Problema breve 1: Según el texto sobre San Lucas, ¿a qué edad pudo Lucas salir de su hogar de forma definitiva?
Problema breve 2: Traduce al inglés esta oración del texto sobre San Lucas: "Los padres de San Lucas eran campesinos, se dedicaban por tanto al cuidado de sus campos y de su ganado, y pusieron a su hijo a edad temprana a cuidar las ovejas y a cultivar sus terrenos."
Problema breve 3: Reescribe el fragmento del texto sobre San Lucas que va desde "Otro ejemplo de" hasta "Calcídica (Macedonia Central).", sustituyendo "San Atanasio de Athos" por "Atanasio el Athonita".

Este santo varón, hijo de Esteban y de Eufrasina, había vivido en Aegina, isla griega situada en medio del golfo Sarónico y de Tesalia, una de las trece periferias de Grecia, que durante el siglo X formaba parte del Imperio Bizantino, pero que en el año 977, fue conquistada por los búlgaros, que permanecieron allí hasta el año 1014.

Los padres de San Lucas eran campesinos, se dedicaban por tanto al cuidado de sus campos y de su ganado, y pusieron a su hijo a edad temprana a cuidar las ovejas y a cultivar sus terrenos. Ya entonces Lucas se comportaba como una persona con vocación de santidad, porque se cuenta que cuando trabajaba en sus campos, esparcía la mitad de las semillas que le daban sus padres para sembrar, en los campos de la gente más humilde, y además compartía sus alimentos y su ropa con los más necesitados.

Cuando murió su padre marchó a Tesalia con la intención de ingresar en un monasterio, sin embargo, fue capturado por algunos soldados que le creyeron un esclavo fugitivo. Padeció mucho durante su cautiverio hasta que finalmente pudo regresar a su casa donde no fue bien recibido; por suerte unos monjes que iban de camino a Roma y que fueron auxiliados por la madre del santo, convencieron a ésta para que permitieran viajar a su hijo con ellos hasta Atenas, donde por fin el muchacho pudo ingresar en un monasterio como era su deseo.

La suerte, sin embargo, siguió estando en su contra,  puesto que tuvo que regresar a su casa en Tesalónica, debido a que el superior del monasterio, tuvo una visión que le mostraba a la madre del muchacho llamándole porque le necesitaba.

Finalmente, después de todos estos inicios tan negativos, a los dieciocho años pudo salir de nuevo de su hogar, de forma definitiva, para afincarse en el monte Joannitza cerca de Corinto, donde construyó una ermita, para llevar la vida austera que siempre había deseado, orando de noche y de día; se cuenta que casi no dormía, pero era alegre y obraba milagros por la gracia de Dios, tanto a lo largo de su vida, como después de su muerte.

Otro ejemplo de vida cristiana inestimable, del Imperio Bizantino del siglo X, lo encontramos en San Atanasio de Athos (920-1003), fundador del gran monasterio del Monte de Athos, zona montañosa de la península más oriental de las tres que se extienden hacia el sur de ésta, Calcídica (Macedonia Central).

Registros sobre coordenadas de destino
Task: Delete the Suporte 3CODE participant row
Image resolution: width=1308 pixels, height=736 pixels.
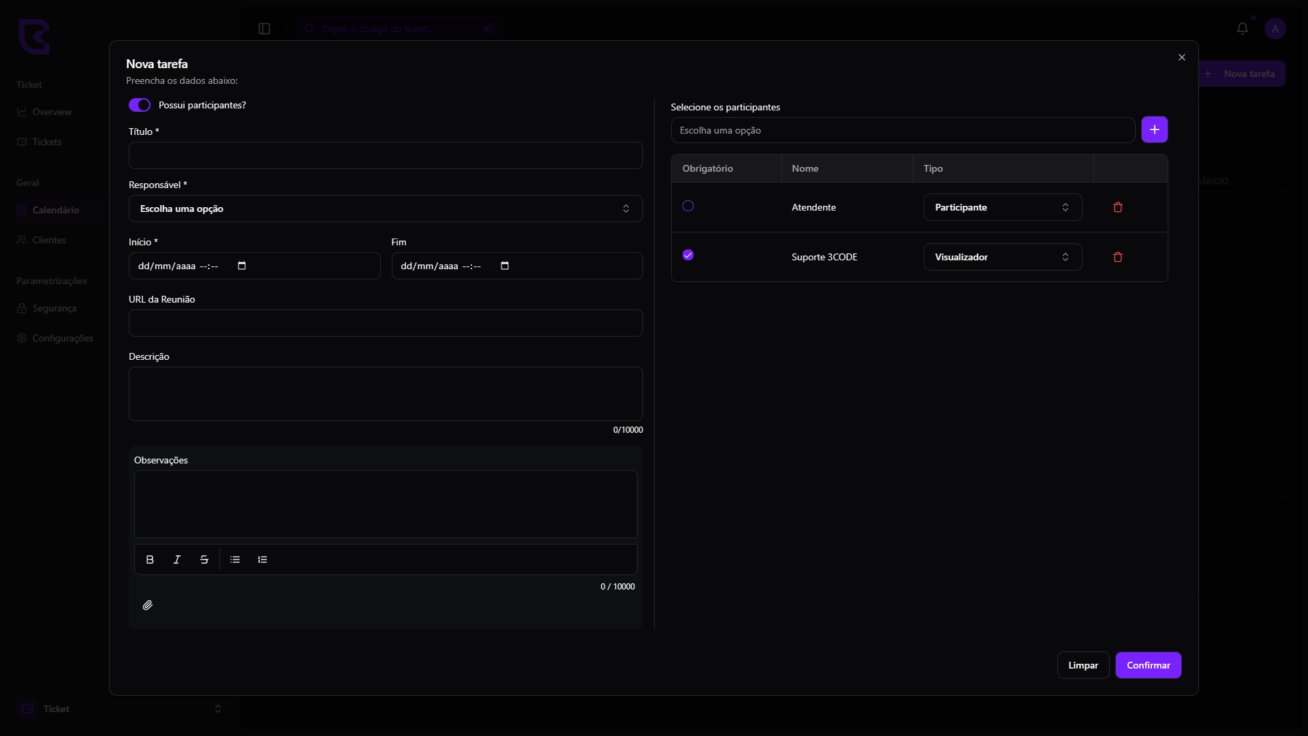Action: (1118, 257)
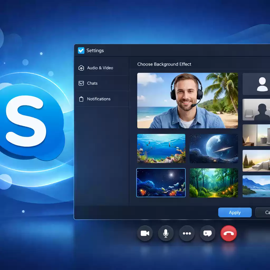Open the Chats settings section

click(x=92, y=83)
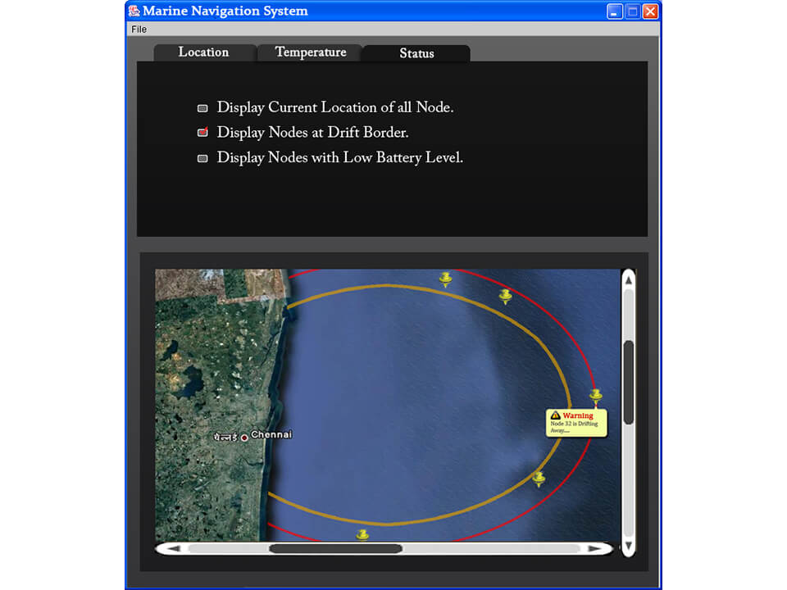Click the horizontal scrollbar thumb under the map

(x=335, y=548)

Respuesta completa 1: A los dieciocho años.

Respuesta completa 2: Saint Luke's parents were farmers, so they devoted themselves to the care of their fields and their livestock, and at an early age they set their son to tending the sheep and cultivating their land.

Respuesta completa 3:
Otro ejemplo de vida cristiana inestimable, del Imperio Bizantino del siglo X, lo encontramos en Atanasio el Athonita (920-1003), fundador del gran monasterio del Monte de Athos, zona montañosa de la península más oriental de las tres que se extienden hacia el sur de ésta, Calcídica (Macedonia Central).